I think that the CVF is vital for Britain to operate UAVs. People think that these aircraft will be amazing, and they will, but people forget that if UAVs are going to carry a few missiles or bombs then they will still need to do the following:

Refuel
Rearm
Be serviced

They will also be roughly the same size as current aircraft.

For these things they will still need the CVF, where do people think that they will fly from?? If anything then they should guarantee the need for CVFs.
 

stumpy

War Hero
That is ifne if all you want are a handful of UAVs but if you want lots of sorties to drop lots of bombs on the enemy then you will need a ship that can carry, and maintain, lots of UAVs.
 

stumpy

War Hero
letthecatoutofthebag said:
stumpy said:
That is ifne if all you want are a handful of UAVs but if you want lots of sorties to drop lots of bombs on the enemy then you will need a ship that can carry, and maintain, lots of UAVs.

I don't think many (me included) take BAE's concept very seriously. The first thing I can see wrong with it is how on earth do you get it alongside with those two great back overhanging flight decks?

Ah, it is all part of their plan as you then pay them a fortune for specially re-designed docks!
 

Seaweed

War Hero
Book Reviewer
Those 200 staff bods and all their IT - why do we want them to be afloat, in cramped accommodation (both living and working), in a future where there is constant communication with head office?

I mentioned UAVs on this or an associated thread a while back. The same consideration applies to them as to manned vehicles, the desirability of a launch platform not requiring the cooperation of another country. Clearly they need their whack of maintainers, armourers etc - only the aircrew disappear which is HIGHLY desirable because of the POLITICAL consequences of their capture & being held to ransom. Not much fun for them, either. I would imagine the UAV once launched would be controlled from shore, somewhere else.
 

Not_a_boffin

War Hero
Once they worked out it was a non-runner for aircraft, they (BAE) were trying to market that as some sort of RAS system, able to transfer 20 foot boxes betwen ships in sea state lumpy some years ago. Oh how we laughed......
 

stumpy

War Hero
Seaweed said:
Those 200 staff bods and all their IT - why do we want them to be afloat, in cramped accommodation (both living and working), in a future where there is constant communication with head office?

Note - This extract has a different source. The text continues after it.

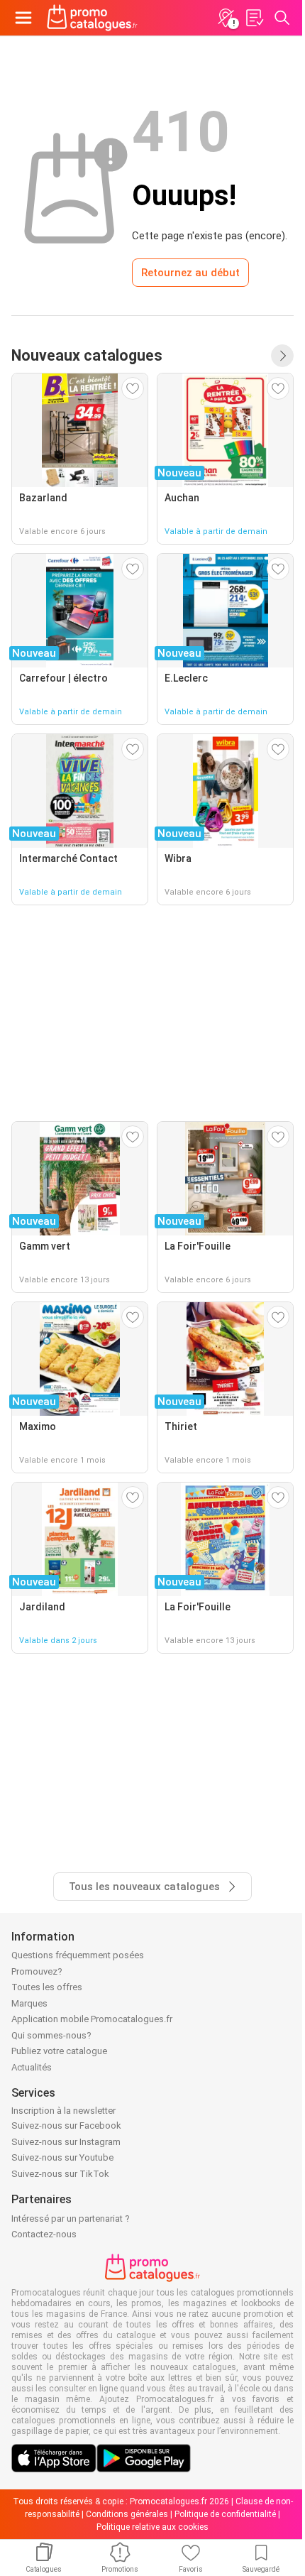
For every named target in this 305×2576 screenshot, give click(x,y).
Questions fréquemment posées (77, 1955)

I mentioned UAVs on this or an associated thread a while back. The same consideration applies to them as to manned vehicles, the desirability of a launch platform not requiring the cooperation of another country. Clearly they need their whack of maintainers, armourers etc - only the aircrew disappear which is HIGHLY desirable because of the POLITICAL consequences of their capture & being held to ransom. Not much fun for them, either. I would imagine the UAV once launched would be controlled from shore, somewhere else.

Not having the aircrew onboard will make some of the ship's company happy as well!!

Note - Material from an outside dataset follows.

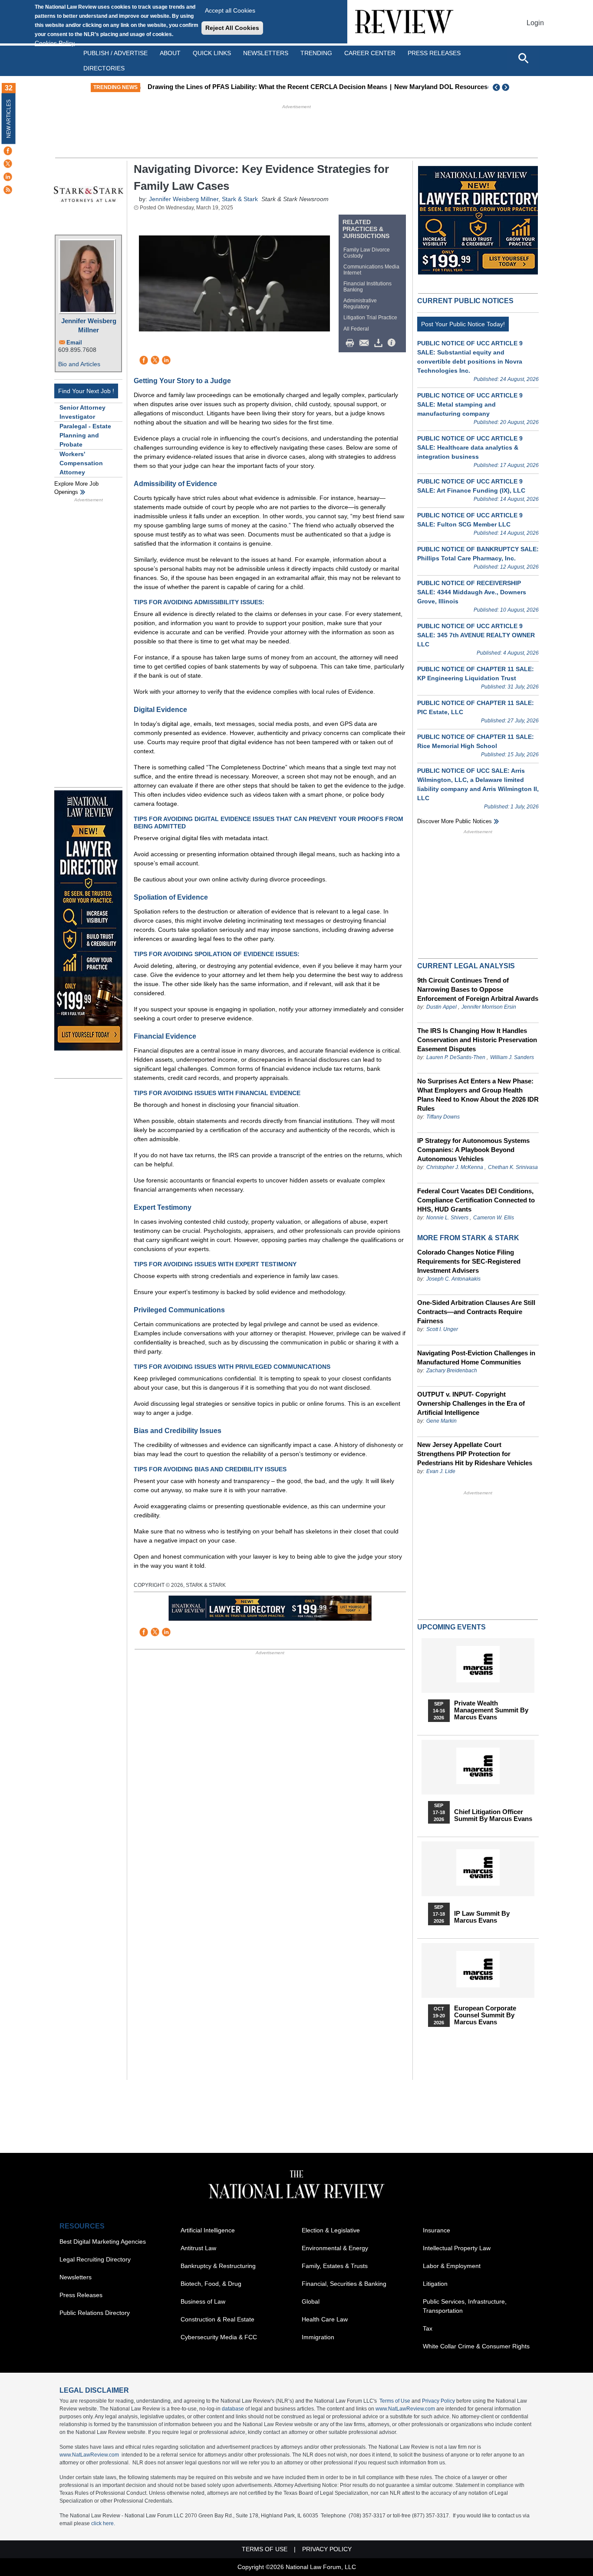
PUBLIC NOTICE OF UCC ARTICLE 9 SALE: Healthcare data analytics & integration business (470, 447)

In reality I still expect the future (and they are a way off) to be controlled from the ship, as you are minimising the communications distance, the more links the more danger of things going wrong.
 

Karma

War Hero
stumpy said:
In reality I still expect the future (and they are a way off) to be controlled from the ship, as you are minimising the communications distance, the more links the more danger of things going wrong.

Personally I see it as the other way round, the platform just becomes storge and maintenance space and the missions are operated from elsewhere, like Las Vegas for example ;) Not sure what the RAF Sqn number is that's based over there, but it's now established on a permanent basis.

Flying the aircraft from a fixed location somewhere is much less technically risky than flying them from the ship. More comms redundancy is available for a start plus your missions are operated from well out of harms way, it reduces your logistic footprint and it reduces the need for all the mission planning to be supported onboard, which is a hugely comms intensive activity nowadays what with huge data requirements and a desire for 24/7 video-conferencing.